Migrant workers waiting for train home at the Secunderabad Railway Station on Tuesday. (Photo: AP)
HYDERABAD: Even as the migrant workers’ waiting period to go back home is getting longer, the South Central Railway on Tuesday informed the Telangana high court that none of the district collectors had sent it any requests for arranging Shramik special trains since June 1 though it was ready to organise the trains.
Taking a serious view of this, a bench of Chief Justice Raghavendra Singh Chauhan and Justice B Vijaysen Reddy faulted the collectors for failing in their duties and for not making efforts to send the stranded labourers to their native places. At one point, the CJ ticked off the collectors for not following the court’s previous orders on shifting the labourers and wondered where would the hapless migrants go if the officials do not help them. Appearing for SCR, advocate Pushpender Kaur said: “We have resumed our services partially. We are ready to arrange Shramik trains within 24 hours of any such requests from the state or the district collectors. We have not received any such request from the collectors since June 1.”
Collectors failing in their duties: Telangana HC
The bench recalled that it issued a direction on June 2 that they (workers) should be sent to their destinations either through Shramik specials or special trains. “We read in newspapers that they were being shifted in Shramik trains. We do not understand why this has stopped thereafter,” the bench said while hearing a PIL filed by S Jeevan Kumar of the Human Rights Forum (HRF).
The bench further said: “In fact, the district collectors are failing in their duties. They do not need our orders to identify the stranded labourers and request for trains. The irony is that they are not moving even after our orders,”
Going a step further, the CJ said: “I am beginning to get a strange feeling that our orders are falling on their deaf ears. It is not difficult for a district collector to get a picture of what is happening at Secunderabad railway station.” He wondered, “There are no Shramik trains.

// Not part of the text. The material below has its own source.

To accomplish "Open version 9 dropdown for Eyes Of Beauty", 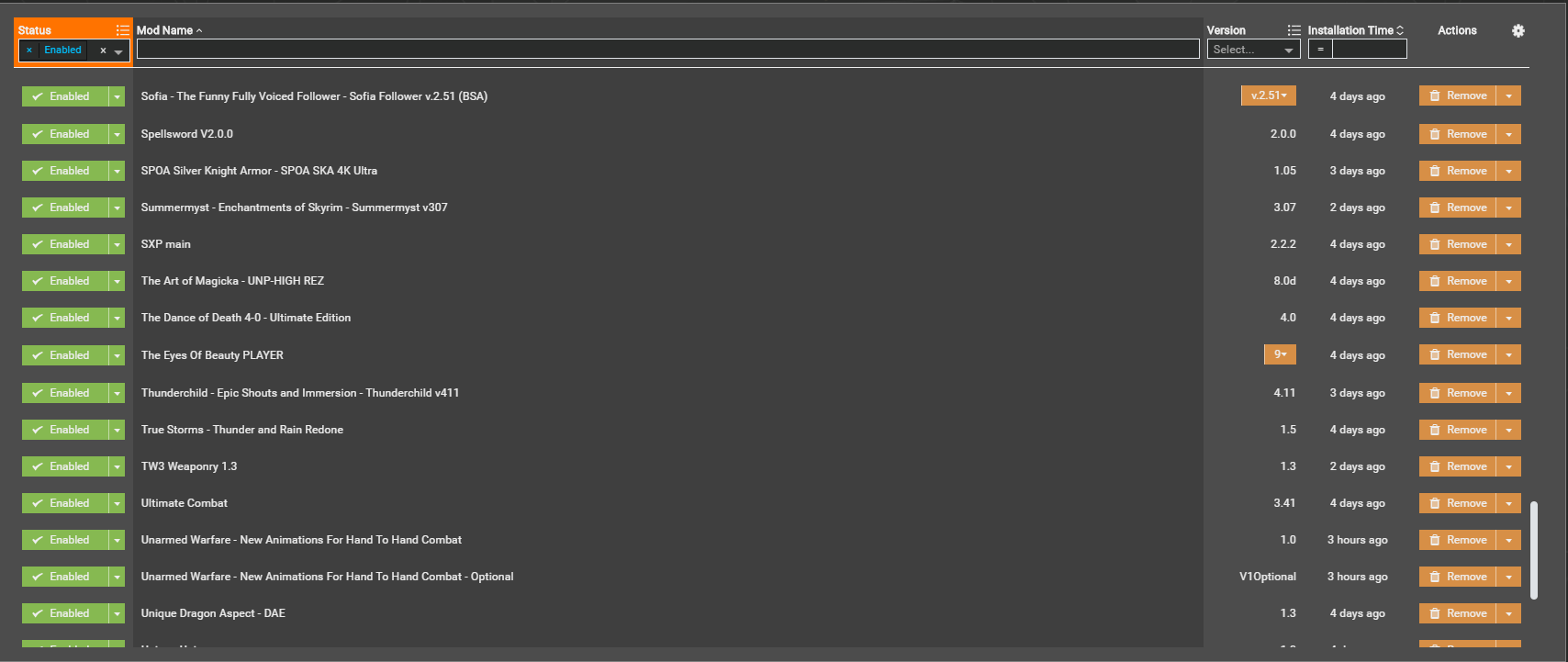I will click(1280, 354).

And there are no shelters. Where do these poor migrants go.”
At this point, advocate general BS Prasad furnished a report filed by the labour department and sought time to put forward the case. The bench gave him 24 hours and posted the case to Wednesday to explain the inaction on the part of the civil administration. “Large crowds at the Secunderabad station will further jeopardise the health of other passengers,” the CJ said. He also reminded the government that the apex court had directed the government and railways to take care of the migrants by arranging food, shelter and transport.
The case will be heard again on Wednesday.

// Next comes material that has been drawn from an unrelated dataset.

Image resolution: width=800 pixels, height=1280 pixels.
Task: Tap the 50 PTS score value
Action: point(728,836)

The Supreme Court had also made it mandatory for states and railways to arrange Shramik trains for transporting the workers to their destinations.

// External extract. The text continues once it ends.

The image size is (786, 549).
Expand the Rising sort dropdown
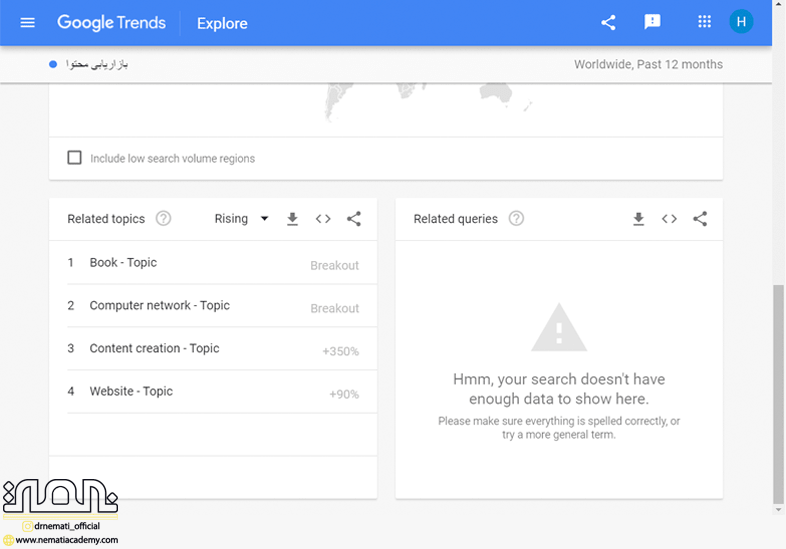[242, 219]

Earlier, Vasudha Nagaraj, counsel for the HRF leader, said the workers are stranded in various parts of Secunderabad and Medchal. “There are no shelters near Secunderabad station where the workers are forced to take shelter under transformers or near congested roadsides,” she informed the bench.
The labour department has also agreed that there are 16,000 brick kiln workers waiting to be shifted to their destinations in Odisha, she said. Jeeven Reddy was questioning the inaction of the labour and revenue departments for failing to help 60,000 Odisha labourers working in 1,218 brick kilns in Telangana.
Later, the CJ allowed Vasudha’s plea to implead SCR as a party to the case.